Exercise details:
Which lines of the entries below run from the one holding "[Del på Facebook] (280, 710)" to the one holding "Добра новина за", inclusive? Set down exactly those lines and no others.

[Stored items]
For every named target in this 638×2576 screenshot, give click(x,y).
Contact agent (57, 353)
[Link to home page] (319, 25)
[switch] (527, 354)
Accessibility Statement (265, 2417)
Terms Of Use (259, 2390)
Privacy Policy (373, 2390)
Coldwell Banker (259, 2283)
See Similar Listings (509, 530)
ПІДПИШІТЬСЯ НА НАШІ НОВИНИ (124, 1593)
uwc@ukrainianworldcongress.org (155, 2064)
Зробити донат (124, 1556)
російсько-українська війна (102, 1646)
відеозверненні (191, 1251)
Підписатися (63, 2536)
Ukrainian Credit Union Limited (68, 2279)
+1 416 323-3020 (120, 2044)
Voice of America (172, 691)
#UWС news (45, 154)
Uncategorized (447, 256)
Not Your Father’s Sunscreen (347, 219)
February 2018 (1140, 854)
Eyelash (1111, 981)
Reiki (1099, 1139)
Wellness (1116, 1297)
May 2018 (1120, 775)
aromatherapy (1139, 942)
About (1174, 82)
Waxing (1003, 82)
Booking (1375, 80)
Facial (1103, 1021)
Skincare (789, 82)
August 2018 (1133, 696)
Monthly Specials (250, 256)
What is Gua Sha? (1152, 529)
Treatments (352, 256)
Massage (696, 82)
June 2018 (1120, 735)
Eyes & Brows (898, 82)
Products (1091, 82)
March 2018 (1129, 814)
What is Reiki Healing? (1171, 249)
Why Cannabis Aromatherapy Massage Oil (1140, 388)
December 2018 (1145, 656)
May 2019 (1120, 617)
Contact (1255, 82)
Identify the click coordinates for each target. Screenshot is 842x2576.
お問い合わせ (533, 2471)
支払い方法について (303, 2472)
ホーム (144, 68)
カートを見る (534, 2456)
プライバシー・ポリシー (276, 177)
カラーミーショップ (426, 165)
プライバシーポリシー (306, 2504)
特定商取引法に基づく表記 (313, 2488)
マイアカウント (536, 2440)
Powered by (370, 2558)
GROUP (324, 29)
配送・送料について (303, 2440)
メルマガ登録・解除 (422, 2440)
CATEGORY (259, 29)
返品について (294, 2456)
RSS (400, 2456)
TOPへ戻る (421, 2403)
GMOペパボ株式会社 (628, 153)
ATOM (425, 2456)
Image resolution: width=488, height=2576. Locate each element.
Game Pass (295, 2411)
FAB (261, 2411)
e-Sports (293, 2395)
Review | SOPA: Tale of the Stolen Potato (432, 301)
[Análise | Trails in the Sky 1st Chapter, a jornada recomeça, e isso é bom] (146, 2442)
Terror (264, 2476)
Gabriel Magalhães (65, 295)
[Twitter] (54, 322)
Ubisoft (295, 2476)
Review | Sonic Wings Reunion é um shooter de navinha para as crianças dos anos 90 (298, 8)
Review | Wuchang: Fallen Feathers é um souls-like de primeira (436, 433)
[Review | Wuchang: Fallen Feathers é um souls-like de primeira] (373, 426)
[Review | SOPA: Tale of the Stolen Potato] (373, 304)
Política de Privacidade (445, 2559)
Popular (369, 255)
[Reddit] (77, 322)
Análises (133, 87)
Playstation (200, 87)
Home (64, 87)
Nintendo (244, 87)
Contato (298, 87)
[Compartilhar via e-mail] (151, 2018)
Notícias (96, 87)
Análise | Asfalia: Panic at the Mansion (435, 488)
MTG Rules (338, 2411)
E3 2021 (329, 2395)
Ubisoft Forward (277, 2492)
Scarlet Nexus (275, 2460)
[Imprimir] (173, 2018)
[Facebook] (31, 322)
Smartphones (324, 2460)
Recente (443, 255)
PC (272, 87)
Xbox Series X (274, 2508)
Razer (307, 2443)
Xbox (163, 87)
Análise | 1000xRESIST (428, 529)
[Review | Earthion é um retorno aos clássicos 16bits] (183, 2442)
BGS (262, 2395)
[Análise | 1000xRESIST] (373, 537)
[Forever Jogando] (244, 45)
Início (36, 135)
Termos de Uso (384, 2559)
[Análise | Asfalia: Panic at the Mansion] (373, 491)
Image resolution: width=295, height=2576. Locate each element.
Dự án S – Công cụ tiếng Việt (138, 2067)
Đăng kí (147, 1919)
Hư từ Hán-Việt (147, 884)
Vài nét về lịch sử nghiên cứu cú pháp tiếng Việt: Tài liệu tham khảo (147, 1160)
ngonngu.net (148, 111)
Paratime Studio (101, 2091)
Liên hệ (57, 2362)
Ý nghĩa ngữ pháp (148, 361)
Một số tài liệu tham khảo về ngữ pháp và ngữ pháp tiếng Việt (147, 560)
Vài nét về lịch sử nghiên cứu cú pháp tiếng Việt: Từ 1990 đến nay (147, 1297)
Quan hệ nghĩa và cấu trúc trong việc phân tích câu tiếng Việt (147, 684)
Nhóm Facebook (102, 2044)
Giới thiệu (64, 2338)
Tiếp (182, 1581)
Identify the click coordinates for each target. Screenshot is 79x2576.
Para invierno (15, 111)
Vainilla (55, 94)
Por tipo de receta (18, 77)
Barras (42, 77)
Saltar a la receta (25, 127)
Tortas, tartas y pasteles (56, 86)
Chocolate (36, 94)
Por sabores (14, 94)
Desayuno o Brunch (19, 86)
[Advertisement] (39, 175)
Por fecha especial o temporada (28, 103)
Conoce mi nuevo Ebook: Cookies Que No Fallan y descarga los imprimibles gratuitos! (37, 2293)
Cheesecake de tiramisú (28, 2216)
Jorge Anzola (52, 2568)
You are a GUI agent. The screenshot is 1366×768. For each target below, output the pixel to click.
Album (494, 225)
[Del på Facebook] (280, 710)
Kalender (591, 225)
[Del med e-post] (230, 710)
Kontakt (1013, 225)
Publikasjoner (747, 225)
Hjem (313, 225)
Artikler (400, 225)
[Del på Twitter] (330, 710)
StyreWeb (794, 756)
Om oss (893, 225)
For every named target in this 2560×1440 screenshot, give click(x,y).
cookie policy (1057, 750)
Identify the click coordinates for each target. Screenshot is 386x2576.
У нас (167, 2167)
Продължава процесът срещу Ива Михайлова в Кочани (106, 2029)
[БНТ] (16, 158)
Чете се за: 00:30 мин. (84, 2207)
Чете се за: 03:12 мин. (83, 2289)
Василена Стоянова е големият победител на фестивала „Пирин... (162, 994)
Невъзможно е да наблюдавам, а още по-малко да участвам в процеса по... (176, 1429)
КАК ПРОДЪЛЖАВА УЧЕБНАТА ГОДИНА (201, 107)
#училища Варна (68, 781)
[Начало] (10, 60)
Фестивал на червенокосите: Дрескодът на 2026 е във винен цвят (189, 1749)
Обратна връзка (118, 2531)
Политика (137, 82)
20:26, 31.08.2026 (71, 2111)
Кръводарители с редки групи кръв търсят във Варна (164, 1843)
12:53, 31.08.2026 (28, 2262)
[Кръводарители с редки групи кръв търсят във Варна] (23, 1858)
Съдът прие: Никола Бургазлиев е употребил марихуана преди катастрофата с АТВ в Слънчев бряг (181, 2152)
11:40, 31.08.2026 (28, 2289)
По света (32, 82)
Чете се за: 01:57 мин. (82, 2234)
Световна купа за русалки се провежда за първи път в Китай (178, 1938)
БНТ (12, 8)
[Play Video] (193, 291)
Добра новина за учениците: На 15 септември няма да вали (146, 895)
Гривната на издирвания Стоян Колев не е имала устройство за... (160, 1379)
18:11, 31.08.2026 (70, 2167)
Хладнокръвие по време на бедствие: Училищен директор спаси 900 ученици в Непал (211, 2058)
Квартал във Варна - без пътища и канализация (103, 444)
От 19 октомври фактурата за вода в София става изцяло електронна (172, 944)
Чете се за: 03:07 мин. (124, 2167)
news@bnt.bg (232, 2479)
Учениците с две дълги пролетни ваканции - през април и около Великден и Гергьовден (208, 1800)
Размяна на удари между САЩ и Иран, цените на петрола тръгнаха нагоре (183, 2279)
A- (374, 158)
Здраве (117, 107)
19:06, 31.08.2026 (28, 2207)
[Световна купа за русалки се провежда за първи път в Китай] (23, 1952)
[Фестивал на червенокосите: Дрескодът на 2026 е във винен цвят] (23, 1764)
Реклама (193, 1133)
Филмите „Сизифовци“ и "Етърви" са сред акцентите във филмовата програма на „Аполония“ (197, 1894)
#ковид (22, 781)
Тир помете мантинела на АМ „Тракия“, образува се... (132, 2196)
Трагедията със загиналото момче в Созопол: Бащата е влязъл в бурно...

Response box:
[Del på Facebook] (280, 710)
Kalender (591, 225)
[Del med e-post] (230, 710)
Kontakt (1013, 225)
Publikasjoner (747, 225)
Hjem (313, 225)
Artikler (400, 225)
[Del på Twitter] (330, 710)
StyreWeb (794, 756)
Om oss (893, 225)
For every named target in this 2560×1440 screenshot, give click(x,y).
cookie policy (1057, 750)
Identify the click coordinates for each target. Screenshot is 386x2576.
У нас (167, 2167)
Продължава процесът срещу Ива Михайлова в Кочани (106, 2029)
[БНТ] (16, 158)
Чете се за: 00:30 мин. (84, 2207)
Чете се за: 03:12 мин. (83, 2289)
Василена Стоянова е големият победител на фестивала „Пирин... (162, 994)
Невъзможно е да наблюдавам, а още по-малко да участвам в процеса по... (176, 1429)
КАК ПРОДЪЛЖАВА УЧЕБНАТА ГОДИНА (201, 107)
#училища Варна (68, 781)
[Начало] (10, 60)
Фестивал на червенокосите: Дрескодът на 2026 е във винен цвят (189, 1749)
Обратна връзка (118, 2531)
Политика (137, 82)
20:26, 31.08.2026 (71, 2111)
Кръводарители с редки групи кръв търсят във Варна (164, 1843)
12:53, 31.08.2026 (28, 2262)
[Кръводарители с редки групи кръв търсят във Варна] (23, 1858)
Съдът прие: Никола Бургазлиев е употребил марихуана преди катастрофата с АТВ в Слънчев бряг (181, 2152)
11:40, 31.08.2026 (28, 2289)
По света (32, 82)
Чете се за: 01:57 мин. (82, 2234)
Световна купа за русалки се провежда за първи път в Китай (178, 1938)
БНТ (12, 8)
[Play Video] (193, 291)
Добра новина за учениците: На 15 септември няма да вали (146, 895)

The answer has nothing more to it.